Моя лодка была сильно загружена, поэтому я двигался очень медленно. Когда я добрался до середины лагуны, где глубина превышала тридцать сажен, в моем кильватере появились многочисленные акулы, некоторые из них длиной более шестнадцати футов. Когда огромная голубоватая акула, которая казалась особенно прожорливой, подошла так близко, что фактически коснулась моей лодки, я не смог удержаться от соблазна выстрелить в нее из ружья. Это было очень рискованно, потому что, получив удар в жизненно важное место, огромное чудовище совершило ужасающий прыжок из воды и упало обратно, бешено хлеща хвостом. Моя маленькая лодка разбилась бы на куски, если бы она ударила по ней. Существо продолжало бороться, оставляя след крови в прозрачной воде лагуны, но вскоре его прожорливые товарищи набросились на него. Теперь я мог продолжить свое путешествие в полном покое; глядя на корму, я видел только бурлящую, кружащуюся мешанину плавников и хвостов — единственный след того, что происходило.
Я долго греб изо всех сил и был еще далеко от места выгрузки, когда увидел, как из воды вынырнули головы трех туземцев в очках, одиноко стоящих посреди лагуны, в пяти милях от берега и на глубине пятнадцати саженей, кишащей акулами, и эти три головы весело смеялись и казались совершенно спокойными. Я подошел к ним, полный любопытства и обнаружил, что каждый ныряльщик держался на плаву с помощью связки дерева гибискуса, к которой была прикреплена сеть, в которую клали устриц. Они сказали мне, что парусный катер высадил их там утром и вернется за ними днем! Затем они исчезли под водой.
Гораздо дальше несколько каноэ с выносными опорами из Акамару образовали плотную группу. В каждом из них было по паре туземцев. Они приветствовали мое появление радостными криками и предложили мне апельсины и маниок. Один из них сказал, что погрузится для меня и откроет раковину в мою честь. Он погрузился на глубину около десяти саженей и вскоре всплыл с устрицей в руке. Когда ее открыли, в ней не оказалось желанной жемчужины, что не было большим сюрпризом, если вспомнить, что доля устриц, содержащих жемчуг, составляет лишь одну из нескольких тысяч. Однако перламутр мне подарили на память, а я проглотил устрицу, сбрызнув ее соком лайма.
Я пошел дальше и посмотрел на флотилию ныряльщиков; везде меня встречали приветствиями и смехом и предлагали перламутр. Наконец я добрался до небольшой флотилии каноэ, где встретил нескольких своих друзей из Рикитеа, с которыми решил провести день, наблюдая за ныряльщиками и снимая фильмы. Местные жители, работавшие парами, были веселой компанией, и их громкий смех было слышно издалека. Они постоянно меняли свои позиции в поисках мест, богатых ракушками, которые они обнаруживали с помощью квадратных ящиков со стеклянным дном, через которые было видно дно океана с абсолютной четкостью.

————

■ СПИСОК ЗАДАНИЙ
1. Воспроизведите часть фрагмента о ныряльщиках, которая открывается словами «Я долго греб» и завершается словами «исчезли под водой.», заменив в ней «гибискуса» на «пандануса».
2. Переведите на английский язык предложение из фрагмента о ныряльщиках: «Затем они исчезли под водой».
3. С помощью чего, согласно фрагменту о ныряльщиках, местные жители обнаруживали места, богатые ракушками?
Записи для работы не понадобятся.

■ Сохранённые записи
————

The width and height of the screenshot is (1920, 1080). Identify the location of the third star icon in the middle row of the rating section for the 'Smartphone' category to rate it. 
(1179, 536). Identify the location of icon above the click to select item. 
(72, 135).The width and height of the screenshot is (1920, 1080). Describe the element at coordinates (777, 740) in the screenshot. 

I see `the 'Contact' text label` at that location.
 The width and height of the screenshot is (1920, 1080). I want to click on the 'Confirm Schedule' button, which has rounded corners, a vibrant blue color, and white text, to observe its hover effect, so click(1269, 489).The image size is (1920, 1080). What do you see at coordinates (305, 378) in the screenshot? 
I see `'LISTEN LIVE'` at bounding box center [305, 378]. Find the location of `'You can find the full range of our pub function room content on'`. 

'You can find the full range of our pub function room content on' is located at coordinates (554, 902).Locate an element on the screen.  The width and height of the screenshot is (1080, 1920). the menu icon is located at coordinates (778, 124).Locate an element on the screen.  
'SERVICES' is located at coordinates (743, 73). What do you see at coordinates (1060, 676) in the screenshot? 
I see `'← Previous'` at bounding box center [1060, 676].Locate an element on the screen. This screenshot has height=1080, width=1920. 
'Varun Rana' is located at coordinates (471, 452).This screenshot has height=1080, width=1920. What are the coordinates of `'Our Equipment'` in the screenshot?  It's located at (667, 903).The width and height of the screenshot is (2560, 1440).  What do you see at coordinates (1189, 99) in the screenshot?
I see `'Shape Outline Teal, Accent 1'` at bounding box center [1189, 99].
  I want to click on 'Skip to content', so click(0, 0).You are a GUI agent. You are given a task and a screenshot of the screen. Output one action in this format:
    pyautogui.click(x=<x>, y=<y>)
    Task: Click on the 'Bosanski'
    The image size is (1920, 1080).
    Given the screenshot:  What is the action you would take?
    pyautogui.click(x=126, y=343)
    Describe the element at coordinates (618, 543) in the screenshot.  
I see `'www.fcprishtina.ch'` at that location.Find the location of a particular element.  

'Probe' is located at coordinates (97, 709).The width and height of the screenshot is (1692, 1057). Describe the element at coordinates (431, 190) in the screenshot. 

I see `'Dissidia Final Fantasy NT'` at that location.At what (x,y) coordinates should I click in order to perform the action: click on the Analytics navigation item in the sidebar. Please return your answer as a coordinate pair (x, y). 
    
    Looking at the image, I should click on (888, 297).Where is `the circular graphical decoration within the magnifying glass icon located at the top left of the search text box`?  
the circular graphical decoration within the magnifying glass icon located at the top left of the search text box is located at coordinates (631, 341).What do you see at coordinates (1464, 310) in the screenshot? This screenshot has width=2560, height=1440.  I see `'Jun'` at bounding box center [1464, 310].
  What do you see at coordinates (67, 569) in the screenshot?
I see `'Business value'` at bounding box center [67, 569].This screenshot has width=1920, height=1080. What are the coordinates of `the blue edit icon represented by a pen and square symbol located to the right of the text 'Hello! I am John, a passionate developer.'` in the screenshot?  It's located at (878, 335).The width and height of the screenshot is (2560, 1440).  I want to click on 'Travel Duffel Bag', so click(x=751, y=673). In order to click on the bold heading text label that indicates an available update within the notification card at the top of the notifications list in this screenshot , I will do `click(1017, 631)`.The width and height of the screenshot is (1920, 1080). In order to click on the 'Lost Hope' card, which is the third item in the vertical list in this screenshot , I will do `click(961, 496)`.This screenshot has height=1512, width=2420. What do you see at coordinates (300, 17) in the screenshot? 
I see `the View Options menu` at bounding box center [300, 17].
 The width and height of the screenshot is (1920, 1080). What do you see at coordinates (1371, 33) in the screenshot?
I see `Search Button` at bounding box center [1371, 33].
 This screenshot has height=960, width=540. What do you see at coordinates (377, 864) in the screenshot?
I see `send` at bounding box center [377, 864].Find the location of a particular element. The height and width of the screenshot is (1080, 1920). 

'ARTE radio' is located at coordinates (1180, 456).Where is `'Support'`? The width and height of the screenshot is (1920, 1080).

————

■ ОТВЕТЫ ПО ЗАДАНИЯМ
1.
Я долго греб изо всех сил и был еще далеко от места выгрузки, когда увидел, как из воды вынырнули головы трех туземцев в очках, одиноко стоящих посреди лагуны, в пяти милях от берега и на глубине пятнадцати саженей, кишащей акулами, и эти три головы весело смеялись и казались совершенно спокойными. Я подошел к ним, полный любопытства и обнаружил, что каждый ныряльщик держался на плаву с помощью связки дерева пандануса, к которой была прикреплена сеть, в которую клали устриц. Они сказали мне, что парусный катер высадил их там утром и вернется за ними днем! Затем они исчезли под водой.

2. Then they disappeared under the water.

3. С помощью квадратных ящиков со стеклянным дном.